Кто сказал, что чтение – невинное занятие?
Иногда выйти сухим из воды не удается.
Книги таят опасность.
Роман д’Орвилли вырвал у меня признание, на которое я бы не решилась даже под пыткой…
У меня кружится голова, сейчас отнесу письмо на почту…
[Кей раскрывается ничего о себе не сказав. Только день чудесный, кафе, утоление книжного голода…]

18 июля 1998.
У меня нет готовых ответов, одни вопросы.
Я не согласен, что мужчины делятся на сильных и слабых.
Один и тот же человек при одних обстоятельствах будет сильным, а при других – слабым.
Я тоже был слабым и сильным, жестоким и нежным, великодушным и расчетливым, храбрым и трусливым. Я испытывал гордость и стыд, страшный стыд.
Я бы хотел рассказать Вам гораздо больше, Кей, если бы Вы только позволили.
[Но лишь то, что произведёт в Кей действие, которого она хочет…
Кей - интересное имя.

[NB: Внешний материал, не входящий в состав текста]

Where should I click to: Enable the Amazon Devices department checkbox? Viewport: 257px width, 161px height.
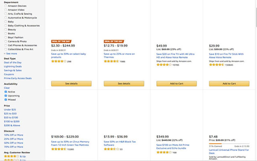(6, 6)
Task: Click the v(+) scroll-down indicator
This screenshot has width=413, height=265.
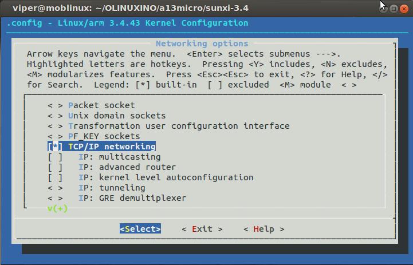Action: [57, 208]
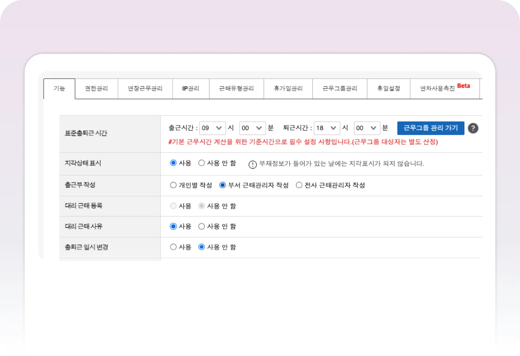Open the 휴일설정 tab
This screenshot has width=520, height=356.
pos(388,89)
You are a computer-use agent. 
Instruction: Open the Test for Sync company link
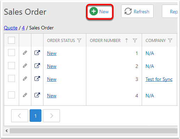coord(159,79)
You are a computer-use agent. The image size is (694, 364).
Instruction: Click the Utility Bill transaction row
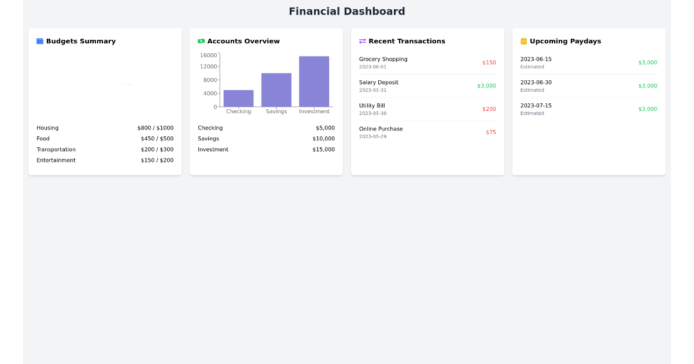427,109
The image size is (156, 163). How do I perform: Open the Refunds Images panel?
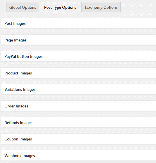tap(78, 122)
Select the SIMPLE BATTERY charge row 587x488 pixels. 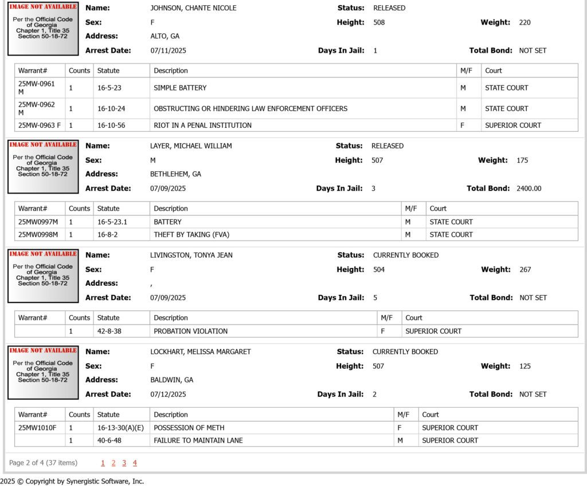[296, 88]
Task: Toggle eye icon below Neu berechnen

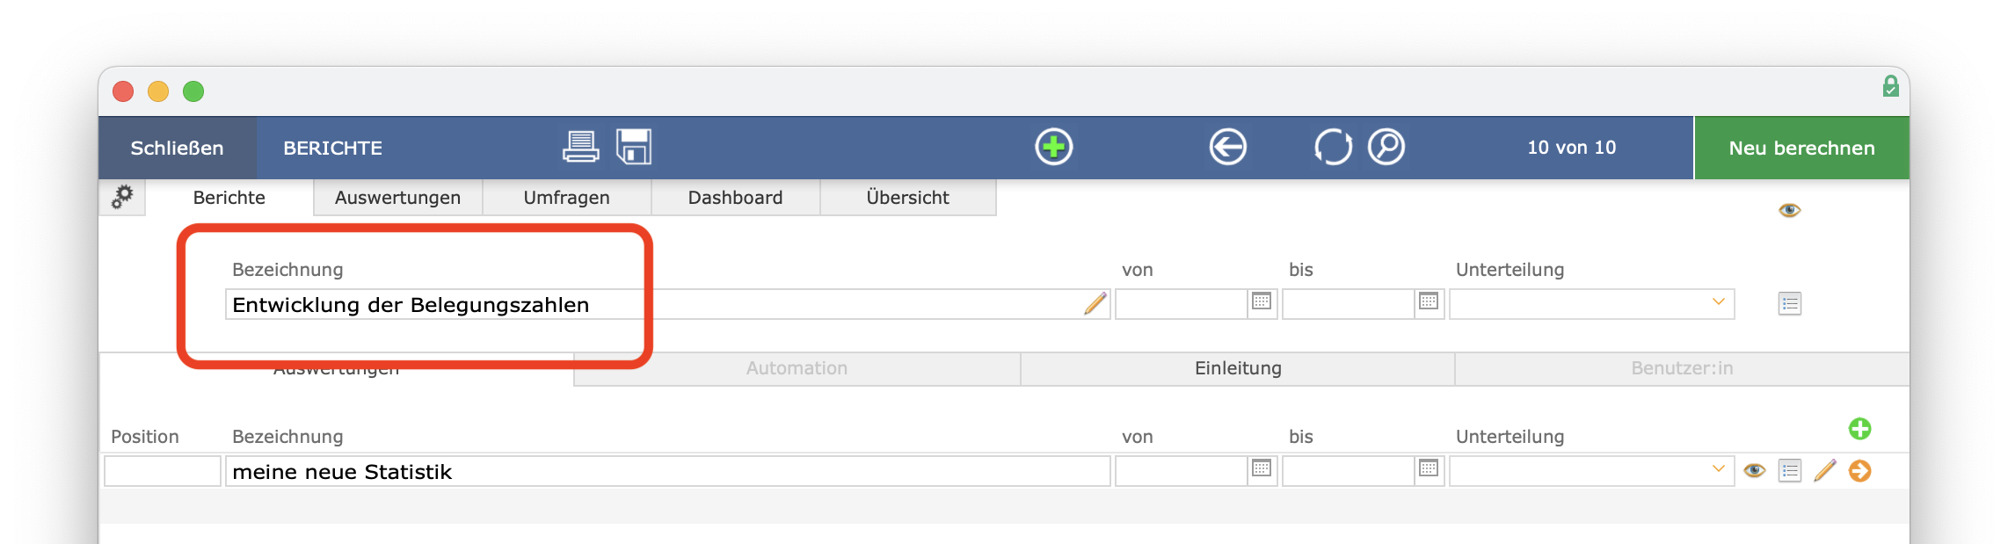Action: pos(1789,210)
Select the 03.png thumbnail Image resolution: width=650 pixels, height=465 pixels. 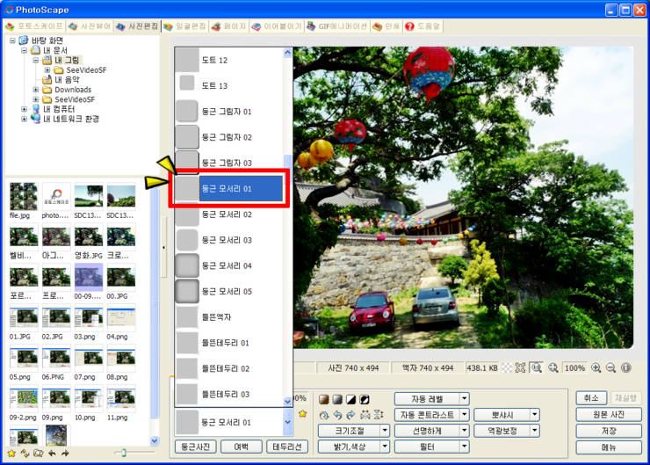tap(88, 321)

Похоже на английское Key - ключ. К чему? К характеру женщина. Этой женщины…]

22 июля 1998.
Натали [работает у Кей] немножко развеялась, потому что жизнь у нее сейчас непростая: отношения с Рике разладились. Она подозревает, что у Рике завелась любовница, но тот все отрицает и в знак протеста ночует в машине. Она проверяет, какие звонки он делал с мобильного в течение дня, и даже обратилась в телефонную компанию с просьбой прислать расшифровку! Работает она так же старательно, но выглядит растерянной, грустной, усталой. Дымит, как паровоз, под глазами – мешки.
[Монополия на любовь рушится. Мешки страданий. Рике плохо исполняет назначенную ему роль.
Вроде бы так. Но ведь Натали не кукла, не рациональный механизм, она живая и уязвимая…
Есть степень отстранённости, в которой сострадание исчезает и смыслы зарываются в землю.]

2 августа 1998.
Вы пасуете, нет, Вы точно пасуете…
Или послеобеденный отдых с местной красавицей отнимает у Вас все силы?
Или бурные ночи утомляют Вас до такой степени, что Вы не в состоянии двигать пером по бумаге и даже пальцами по клавиатуре?
Стало быть, синий чулочек из Фекампа Вам наскучил?
[Джонатан не отвечает, Кей строит гипотезы, переживает. Она как Натали - чем занят тот, кто тебе дорог? Он уже не твой? Кей торгует книгами, обменивает их на деньги. Отдавать своего человека она не хочет, нет таких денег, которые могут покрыть убыток.
Следует короткий ответ на грани провокации.]

8 августа 1998.
Дражайшая Кей!
За пределами Фекампа тоже бурлит жизнь… Вы этого не знали?

Джонатан, космополит

[Следует не менее примечательный ответ]
13 августа 1998.
А для меня в один прекрасный день жизнь за пределами Фекампа перестала существовать.
Наверно поэтому я осталась жить здесь.
Замкнулась в своей скорлупе…
В своей крошечной скорлупке…

Кей, провинциалка
[Присоединяюсь. Владимир, провинциал.]

18 августа 1998.
Но вокруг огромный мир…
Так зачем же терять время?
Зачем одиноко жить в крохотной комнатушке?
Знаю, знаю. Вы скажете, что Жан-Бернар – чудесный человек, но действительно ли он Вам так дорог? Признаться, я слабо в это верю.
И так ли он чудесен, вот в чем вопрос?
В мире столько других закатов, и бутылок шампанского, и скамеек с видом на море…

Джонатан, авантюрист

22 августа 1998.
Намек поняла, оставляю Вас в покое.
Вы мечтаете о больших просторах, а я, знай себе, занудствую.
Прилагаю чек на двести шестьдесят три франка. Это все, что осталось на Вашем счету.
Посылаю Вам «Дневник» Делакруа и прекрасную книгу об Эжене Будене, провинциальном, с Вашей точки зрения, художнике!
Прощайте, Джонатан!

Кей Бартольди

[По первым строкам следующего письма Джонатана видно, что он излагает историю Кей, как она ему представляется. Версия стороннего. Резкое, отчётливое, неожиданное продолжение.
Похоже, впереди версии того, что скрыто в прошлом адресатов.]

02.12.2021 (4)

28 августа 1998.
Милая Кей!
Как Вы поживаете?
Как магазин?
У Вас все так же жарко?
И все так же пурпурно-красен солнечный диск на закате?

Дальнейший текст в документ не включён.